(Pixel coordinate grounding data)
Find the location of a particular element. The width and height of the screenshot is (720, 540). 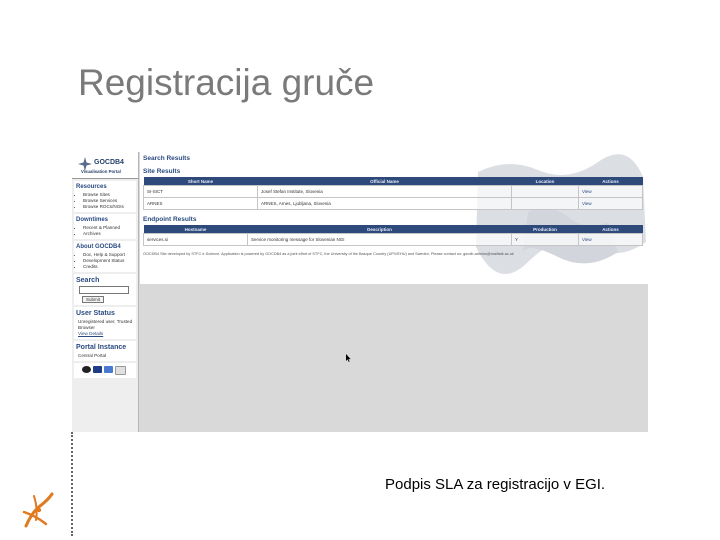

slide-caption: Podpis SLA za registracijo v EGI. is located at coordinates (496, 484).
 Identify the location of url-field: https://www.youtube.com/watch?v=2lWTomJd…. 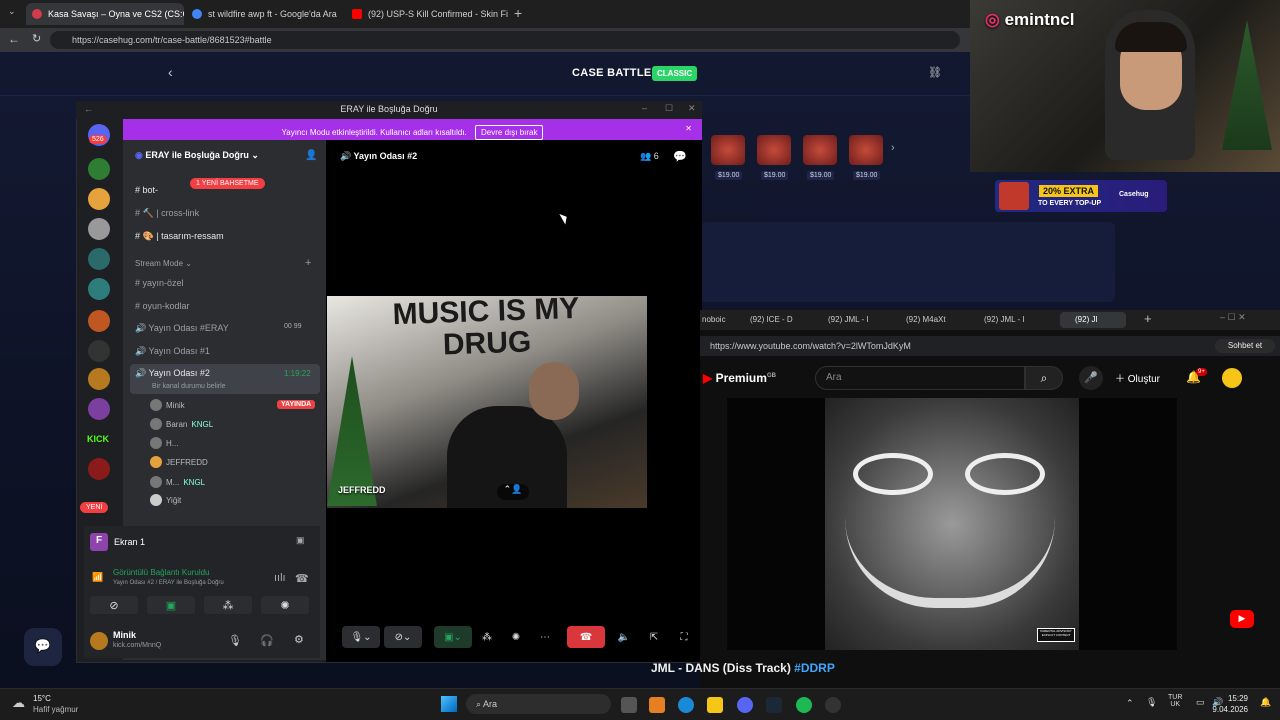
(810, 346).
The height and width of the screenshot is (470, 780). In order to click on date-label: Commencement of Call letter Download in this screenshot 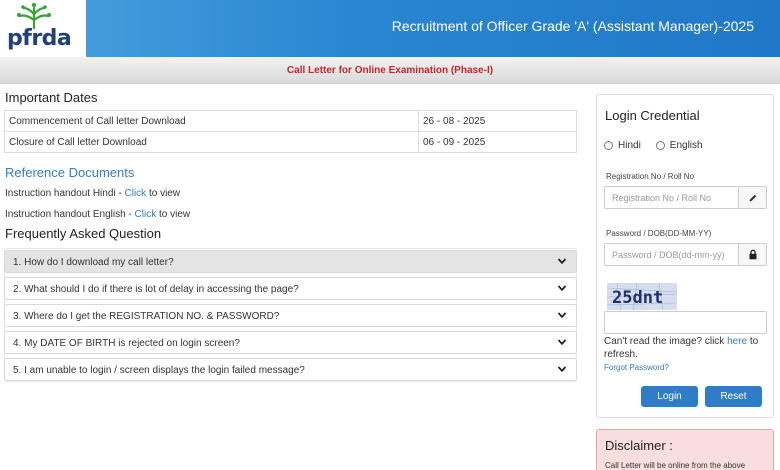, I will do `click(212, 121)`.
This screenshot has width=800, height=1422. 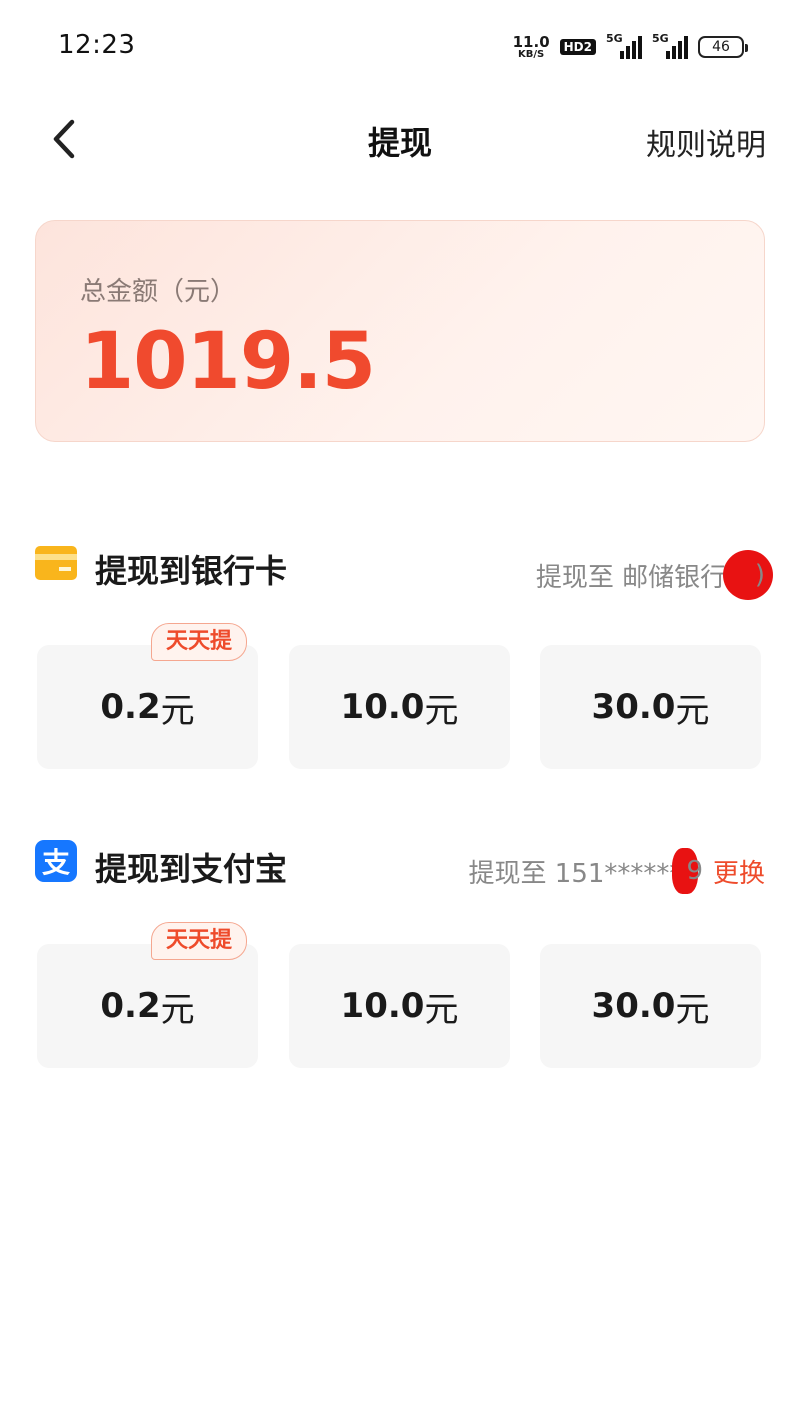 I want to click on network-speed: 11.0 KB/S, so click(x=531, y=46).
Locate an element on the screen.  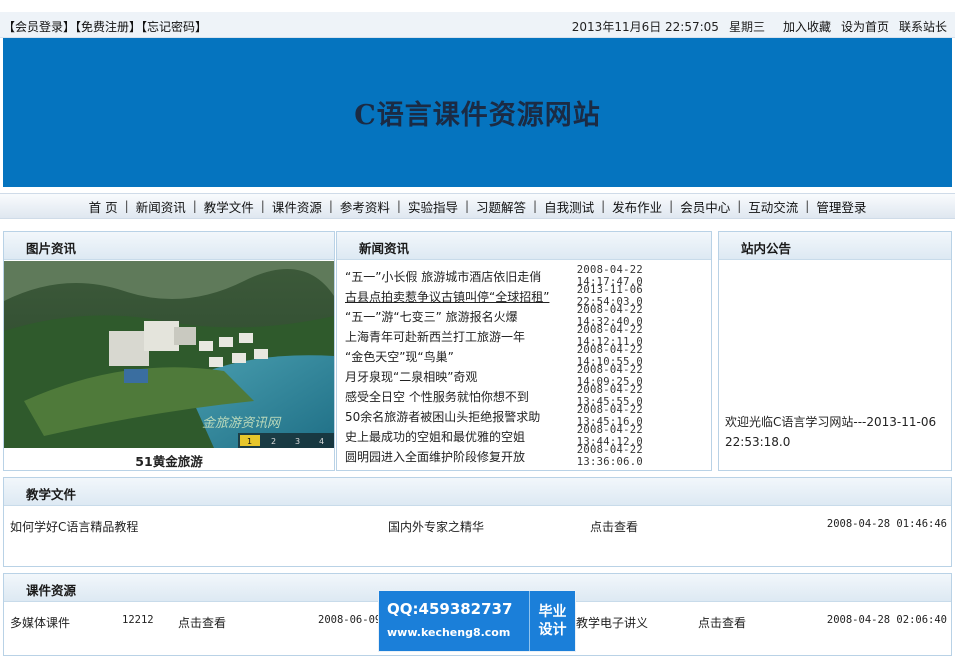
topbar-right: 2013年11月6日 22:57:05 星期三 加入收藏 设为首页 联系站长 is located at coordinates (760, 26).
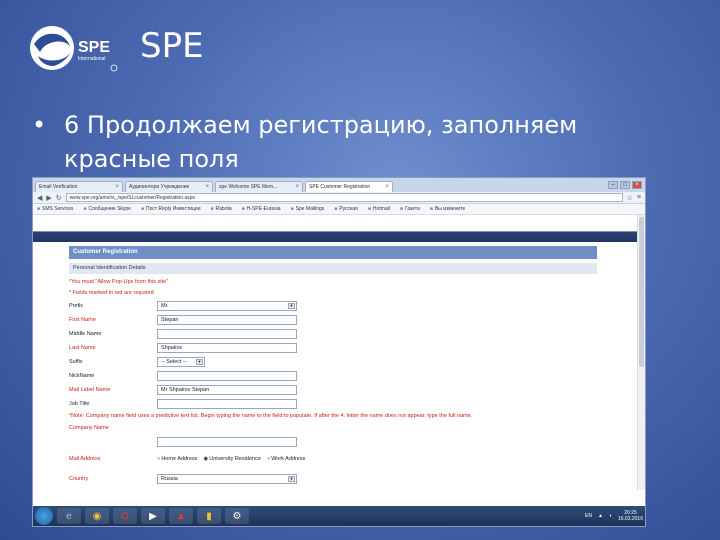 Image resolution: width=720 pixels, height=540 pixels. I want to click on bookmark-item: H-SPE-Eurasia, so click(262, 209).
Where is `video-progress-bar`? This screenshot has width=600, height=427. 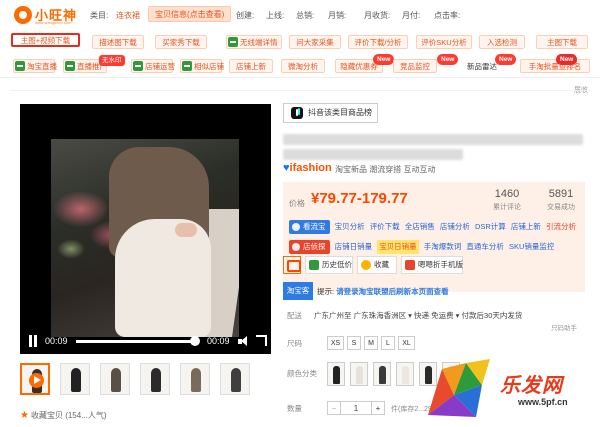
video-progress-bar is located at coordinates (135, 342).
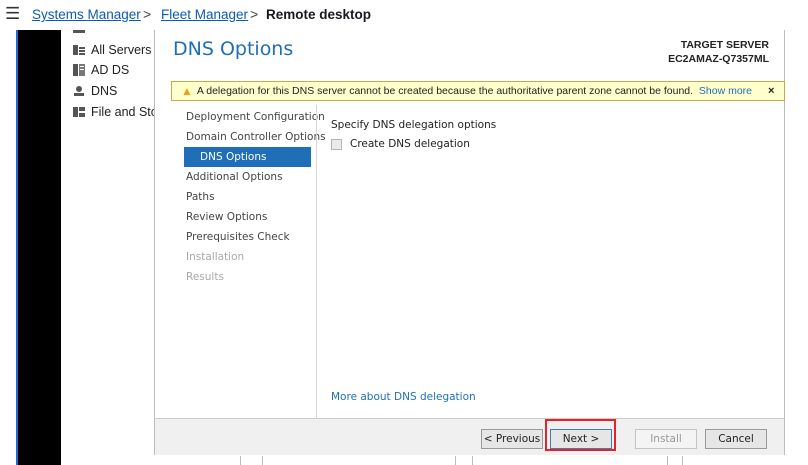  What do you see at coordinates (110, 248) in the screenshot?
I see `server-manager-nav: All Servers AD DS DNS File and Sto` at bounding box center [110, 248].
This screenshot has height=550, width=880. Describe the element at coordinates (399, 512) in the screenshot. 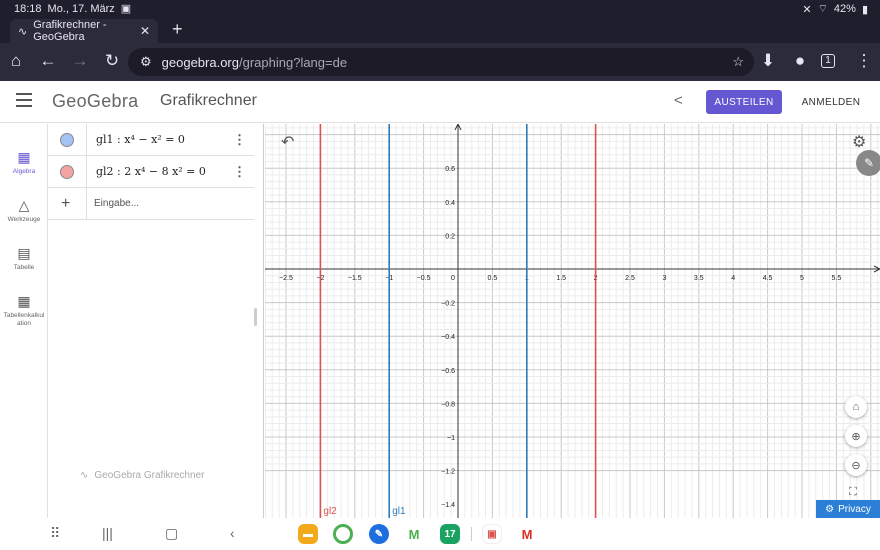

### WHAT THE TASK ASKS:
Reproduce the listing, beginning at its first line and stopping after the line that contains "(810, 346).", substituting "specific element" for "particular element" and leaving everything else unchanged. Omit the pictures from your answer.

### EXPECTED ANSWER:
Find the location of a specific element. The width and height of the screenshot is (720, 540). 

slide-caption: Podpis SLA za registracijo v EGI. is located at coordinates (496, 484).
 Identify the location of url-field: https://www.youtube.com/watch?v=2lWTomJd…. 
(810, 346).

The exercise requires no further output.